In a while, his phone rang. The world below his feet slipped away. He ran like a maniac.

He touched her. Her body was cold and soul was withered. Blood oozing out of the nerve, her petite body lay there, lifeless. He was inert with only his hands wobbling with the sheet of note left for him to ruminate for the days to come.

The note:

I knew this intension of yours long back. I chose to be canopy to it, as I believed in you and in my love for you. I couldn’t have had a more beautiful reason than this to give up on life. I’m thankful to the Lord. I would plea you to not to do this to anyone else, as I want to be the last gaffe in your life. I wish you had respected the woman in me if not the love.

I love you. I really do.

Jia

Arjun was cramped for rest of his days in the prison called “life”.

Fervent “Someone”

Loneliness

Just a thought –

The sense of respect for each other’s emotions is as basic as the love in a relationship

She was brooding on “How many in the species of Homo sapiens are virtuous in handling perfidy?” Meet Zakiah, the protagonist, who is equivocating between various vicious human emotions in the most susceptible phase of life. She is a meek girl who lives with the faith of beholding miracles in small gestures of fellow beings. She looks for true emotions amongst ostentatious people. Her fault was to be oblivious that world doesn’t work that way for anyone.

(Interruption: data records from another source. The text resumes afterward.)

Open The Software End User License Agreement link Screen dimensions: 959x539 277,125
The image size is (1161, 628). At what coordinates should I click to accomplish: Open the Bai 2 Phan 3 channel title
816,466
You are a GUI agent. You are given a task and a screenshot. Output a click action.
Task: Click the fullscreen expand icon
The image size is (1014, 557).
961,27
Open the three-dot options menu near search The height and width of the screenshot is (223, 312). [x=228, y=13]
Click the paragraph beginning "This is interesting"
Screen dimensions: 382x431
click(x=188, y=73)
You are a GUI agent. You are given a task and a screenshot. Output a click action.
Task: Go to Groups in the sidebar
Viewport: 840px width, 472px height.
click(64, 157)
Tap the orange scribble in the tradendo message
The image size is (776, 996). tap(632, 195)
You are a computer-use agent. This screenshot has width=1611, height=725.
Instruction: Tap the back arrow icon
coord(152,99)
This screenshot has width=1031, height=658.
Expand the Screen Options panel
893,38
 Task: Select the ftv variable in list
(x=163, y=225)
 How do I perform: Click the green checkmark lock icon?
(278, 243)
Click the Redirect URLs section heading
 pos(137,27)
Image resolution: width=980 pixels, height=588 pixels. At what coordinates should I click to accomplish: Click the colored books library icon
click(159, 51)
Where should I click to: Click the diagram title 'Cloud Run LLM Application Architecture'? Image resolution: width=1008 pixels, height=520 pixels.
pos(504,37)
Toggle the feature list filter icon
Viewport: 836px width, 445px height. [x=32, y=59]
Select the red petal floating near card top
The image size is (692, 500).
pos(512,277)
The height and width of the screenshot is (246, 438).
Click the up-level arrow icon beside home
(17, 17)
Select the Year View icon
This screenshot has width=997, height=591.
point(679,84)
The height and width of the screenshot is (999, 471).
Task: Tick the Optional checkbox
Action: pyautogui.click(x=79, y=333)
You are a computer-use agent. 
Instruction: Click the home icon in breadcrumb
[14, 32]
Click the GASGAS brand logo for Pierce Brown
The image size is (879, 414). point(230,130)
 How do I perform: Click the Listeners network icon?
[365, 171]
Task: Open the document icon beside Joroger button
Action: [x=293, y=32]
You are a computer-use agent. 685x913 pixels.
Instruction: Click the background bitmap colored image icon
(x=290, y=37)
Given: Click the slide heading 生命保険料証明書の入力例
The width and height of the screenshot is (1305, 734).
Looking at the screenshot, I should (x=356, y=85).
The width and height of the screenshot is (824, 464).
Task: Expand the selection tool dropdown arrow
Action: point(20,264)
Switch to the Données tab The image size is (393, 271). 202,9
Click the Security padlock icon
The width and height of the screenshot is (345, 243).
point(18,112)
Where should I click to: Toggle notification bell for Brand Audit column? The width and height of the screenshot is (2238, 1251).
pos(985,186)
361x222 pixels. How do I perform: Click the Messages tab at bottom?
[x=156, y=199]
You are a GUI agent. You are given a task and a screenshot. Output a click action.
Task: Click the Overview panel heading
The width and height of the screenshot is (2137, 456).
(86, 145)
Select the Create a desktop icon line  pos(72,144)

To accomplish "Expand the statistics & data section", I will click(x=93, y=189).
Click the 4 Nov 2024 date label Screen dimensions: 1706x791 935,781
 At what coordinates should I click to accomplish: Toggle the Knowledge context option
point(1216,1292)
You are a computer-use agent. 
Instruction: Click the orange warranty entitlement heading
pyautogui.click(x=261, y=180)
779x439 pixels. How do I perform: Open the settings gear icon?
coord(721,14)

She had felt the chaste love for someone lately. This is not her first love. She has a bitter past that curbs her from men and love. Amid her scuffle to find herself and lurching to get out of the penitentiary she had built for herself, she met him, Kayid, the fervent “someone”, who is competent of going to any limits for his subsistence. Not everyone is adept at moving along with the evolving time. She is one of them. The integrities, ideologies, emotions of human race have tainted according to the expediency. Darwin called it survival of the fittest. He was one such with no values for other’s emotions. No respect.

Zakiah fell for Kayid, so hard that she was blind to his venal intensions. She was overwhelmed with his presence in her life. She was connecting the dots of several occasions that pushed her to him and was grinning about it. Love is perceived as a solitary tenacity for her existence. She conquered gratification in showing love to him.

They go to the same university. Kayid was using her for his materialistic gains. Though she was getting glimpse of his intents, she chose to be oblivion to them in the name of love.

The dark day for her, the reality yet again gave a hard slap. This slap was death striking that she doubted the tranquility of her lucidity. He betrayed her for a worthless materialistic cause. She knew she was being manipulated. She thought, “Is this is what it is or I’m being canopy to him once again?” She had to make the sternest choice, him or the right thing? She chose to do the right thing. If only she had known that she is going is pay a really heavy price for doing the right thing.

Kayid chose to show his dark side to her. She was obligated to wobble her reasons to live life. The relationship that was the reason of life within her pushed her to the verge of giving up on it. Her feelings were not respected. She was not respected. It was beyond what she had alleged he is capable of doing to her. He was efficacious in giving her the permanent silence to her. Her feminism begged him to spare her emotional virginity. Nothing really mattered to him. He cut all his ties with her.

She was left to ponder on the betrayal of her love for the rest of the life.